Global backdrop weighs on sovereigns. Sovereign bonds declined 0.6% during the week, affected by an adverse global environment, particularly for emerging markets. Even so, Argentine bonds posted a slightly smaller drop than comparable countries, which fell 0.9% on average. Within the curve, Bonares declined 0.9%, underperforming ARGENT bonds, which fell 0.4%, with the AL35 being the most affected after posting a 1.3% weekly decline. At these levels, country risk closed at 545 bps. Following the correction, Bonares yield 9.0% at the short end and 10.0% at the long end, maintaining a slightly positive slope, while ARGENT bonds offer 7.8% at the short end and 9.6% at the long end, still below double-digit levels and with a steeper curve. The underperformance of local-law bonds widened the legislative spread, with GD30/AL30 reaching 3.7% and GD38/AE38 4.0%. In contrast to sovereigns, Bopreal bonds increased 1.5% during the week, showing greater resilience, with notable gains in Series 3 (+2.2%) and Series 1C (+1.4%), while the curve currently yields between 4.1% and 8.4%, below sovereign levels. Meanwhile, sub-sovereign bonds declined 0.3% during the week, tracking the trend in Treasury debt, although they still post a 2.7% gain year-to-date, with losses led by Buenos Aires 2037 (-0.9%) and Río Negro 2028 (-1.0%), and provincial yields currently ranging between 6.1% and 11.7%. Finally, corporate bonds traded broadly unchanged during the week, with 0.4% declines at the short end of YPF’s curve and 0.4% increases at the long end, offering yields of 6.0%–9.5% under foreign law and 4.5%–8.0% in the local market.

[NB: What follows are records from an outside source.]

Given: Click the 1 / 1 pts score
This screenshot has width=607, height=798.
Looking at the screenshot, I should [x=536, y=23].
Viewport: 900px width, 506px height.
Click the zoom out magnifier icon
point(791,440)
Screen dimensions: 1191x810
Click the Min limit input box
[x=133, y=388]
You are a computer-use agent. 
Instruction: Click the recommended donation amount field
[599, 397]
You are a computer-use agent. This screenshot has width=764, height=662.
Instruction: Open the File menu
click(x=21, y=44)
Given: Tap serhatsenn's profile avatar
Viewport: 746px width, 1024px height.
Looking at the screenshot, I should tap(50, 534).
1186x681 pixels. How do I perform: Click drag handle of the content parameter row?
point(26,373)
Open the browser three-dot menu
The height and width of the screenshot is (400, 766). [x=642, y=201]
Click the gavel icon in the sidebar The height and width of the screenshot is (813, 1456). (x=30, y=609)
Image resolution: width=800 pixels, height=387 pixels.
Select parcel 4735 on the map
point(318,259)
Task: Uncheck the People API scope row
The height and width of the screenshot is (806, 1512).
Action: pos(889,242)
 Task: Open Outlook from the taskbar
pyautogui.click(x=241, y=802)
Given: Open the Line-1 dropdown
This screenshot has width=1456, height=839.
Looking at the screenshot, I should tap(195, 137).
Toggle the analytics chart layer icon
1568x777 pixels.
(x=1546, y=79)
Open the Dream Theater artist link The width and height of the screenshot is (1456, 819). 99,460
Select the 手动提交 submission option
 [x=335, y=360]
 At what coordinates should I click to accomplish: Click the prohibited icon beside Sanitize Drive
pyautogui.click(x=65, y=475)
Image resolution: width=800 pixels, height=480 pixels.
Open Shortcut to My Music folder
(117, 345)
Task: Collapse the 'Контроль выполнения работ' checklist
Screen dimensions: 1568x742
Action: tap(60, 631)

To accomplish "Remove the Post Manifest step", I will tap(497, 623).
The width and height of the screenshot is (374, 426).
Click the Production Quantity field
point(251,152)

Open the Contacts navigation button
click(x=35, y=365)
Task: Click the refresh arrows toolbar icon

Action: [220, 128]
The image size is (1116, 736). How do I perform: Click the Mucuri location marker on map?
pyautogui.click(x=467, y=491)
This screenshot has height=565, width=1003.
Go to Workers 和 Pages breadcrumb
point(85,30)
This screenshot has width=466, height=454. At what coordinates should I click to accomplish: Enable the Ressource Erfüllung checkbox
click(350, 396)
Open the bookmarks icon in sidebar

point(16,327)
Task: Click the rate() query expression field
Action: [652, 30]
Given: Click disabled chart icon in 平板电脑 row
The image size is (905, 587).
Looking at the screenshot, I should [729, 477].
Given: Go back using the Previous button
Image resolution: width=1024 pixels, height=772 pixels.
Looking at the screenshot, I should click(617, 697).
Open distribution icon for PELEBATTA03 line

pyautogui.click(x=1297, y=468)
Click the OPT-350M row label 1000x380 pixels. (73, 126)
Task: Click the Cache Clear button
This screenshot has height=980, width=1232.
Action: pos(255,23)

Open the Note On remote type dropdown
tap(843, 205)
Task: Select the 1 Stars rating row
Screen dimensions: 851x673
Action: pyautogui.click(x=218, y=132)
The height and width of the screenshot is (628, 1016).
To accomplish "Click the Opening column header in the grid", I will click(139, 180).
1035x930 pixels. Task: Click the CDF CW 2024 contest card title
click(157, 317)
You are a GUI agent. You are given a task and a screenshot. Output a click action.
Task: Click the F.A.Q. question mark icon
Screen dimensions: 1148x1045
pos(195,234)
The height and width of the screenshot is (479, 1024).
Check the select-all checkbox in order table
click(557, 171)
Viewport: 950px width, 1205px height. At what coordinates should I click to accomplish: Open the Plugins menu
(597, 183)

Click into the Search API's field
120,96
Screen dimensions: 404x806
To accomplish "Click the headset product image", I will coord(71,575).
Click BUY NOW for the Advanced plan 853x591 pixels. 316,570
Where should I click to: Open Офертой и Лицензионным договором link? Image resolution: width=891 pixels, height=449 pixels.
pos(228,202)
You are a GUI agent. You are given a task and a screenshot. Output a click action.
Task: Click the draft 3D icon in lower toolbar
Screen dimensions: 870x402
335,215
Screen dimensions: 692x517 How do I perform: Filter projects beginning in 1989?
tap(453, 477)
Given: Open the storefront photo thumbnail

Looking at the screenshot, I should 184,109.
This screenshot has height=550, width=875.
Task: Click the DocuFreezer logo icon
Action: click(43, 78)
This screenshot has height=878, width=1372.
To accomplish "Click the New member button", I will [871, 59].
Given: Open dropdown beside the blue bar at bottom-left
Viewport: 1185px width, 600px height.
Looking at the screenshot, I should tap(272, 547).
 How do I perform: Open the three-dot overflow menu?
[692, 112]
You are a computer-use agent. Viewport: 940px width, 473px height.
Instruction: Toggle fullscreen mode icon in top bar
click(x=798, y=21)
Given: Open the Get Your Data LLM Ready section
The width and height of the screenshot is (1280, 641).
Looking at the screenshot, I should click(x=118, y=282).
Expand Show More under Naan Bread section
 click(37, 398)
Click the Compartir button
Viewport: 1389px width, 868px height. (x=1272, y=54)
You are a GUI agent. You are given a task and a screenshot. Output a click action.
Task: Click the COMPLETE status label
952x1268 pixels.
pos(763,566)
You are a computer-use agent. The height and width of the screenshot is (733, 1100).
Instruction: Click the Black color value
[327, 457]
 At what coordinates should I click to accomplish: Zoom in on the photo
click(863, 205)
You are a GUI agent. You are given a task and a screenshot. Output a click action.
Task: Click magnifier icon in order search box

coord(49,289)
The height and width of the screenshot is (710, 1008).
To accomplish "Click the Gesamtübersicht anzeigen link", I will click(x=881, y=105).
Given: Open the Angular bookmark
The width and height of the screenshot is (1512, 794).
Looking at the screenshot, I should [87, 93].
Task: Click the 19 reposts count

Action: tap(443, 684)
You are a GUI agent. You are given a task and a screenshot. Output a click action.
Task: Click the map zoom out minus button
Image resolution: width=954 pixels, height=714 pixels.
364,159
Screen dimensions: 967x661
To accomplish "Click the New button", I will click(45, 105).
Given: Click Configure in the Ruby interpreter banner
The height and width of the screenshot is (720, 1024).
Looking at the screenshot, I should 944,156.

The Merval continues to decline. The Merval fell 1.3% during the week, closing at USD 1,774. In this context, it showed a relatively better performance than the LatAm index, although year-to-date it remains significantly decoupled, posting a 11.4% decline. Banks drove the weekly drop, following negative earnings results that revealed elevated delinquency levels ranging between 3.6% and 8.2% and low returns on equity between -4.6% and 7.3%. Specifically, the stocks that declined the most were Supervielle, IRSA, and Banco Macro, which lost between 8.1% and 10.0%. On the positive side, energy companies led the gains, supported by higher oil prices. The top performers were Transener, YPF, and Ternium, advancing between 6.0% and 7.9%. As for Argentine equities listed on Wall Street, they posted an average decline of 3.2%, led by Supervielle, Corporación América, and Ternium, which dropped between 10.0% and 11.4%, while AdecoAgro, Vista, and YPF gained between 4.2% and 14.4%.

WEEK AHEAD:

  • The week begins with the announcement of the conditions for the upcoming Treasury auction, scheduled for Wednesday, in which the Treasury will face maturities of $10.4 trillion in Lecaps and Dual bonds. Recall that the Treasury will once again offer the Bonar 2027, and we expect demand for this instrument to remain strong in the primary market. At the same time, we will closely monitor the Treasury’s financing strategy and whether it continues absorbing liquidity from the market.
  • In addition, the City of Buenos Aires will release the February CPI today, providing an initial signal ahead of the national inflation figure to be published on Thursday, currently estimated at 2.6% MoM.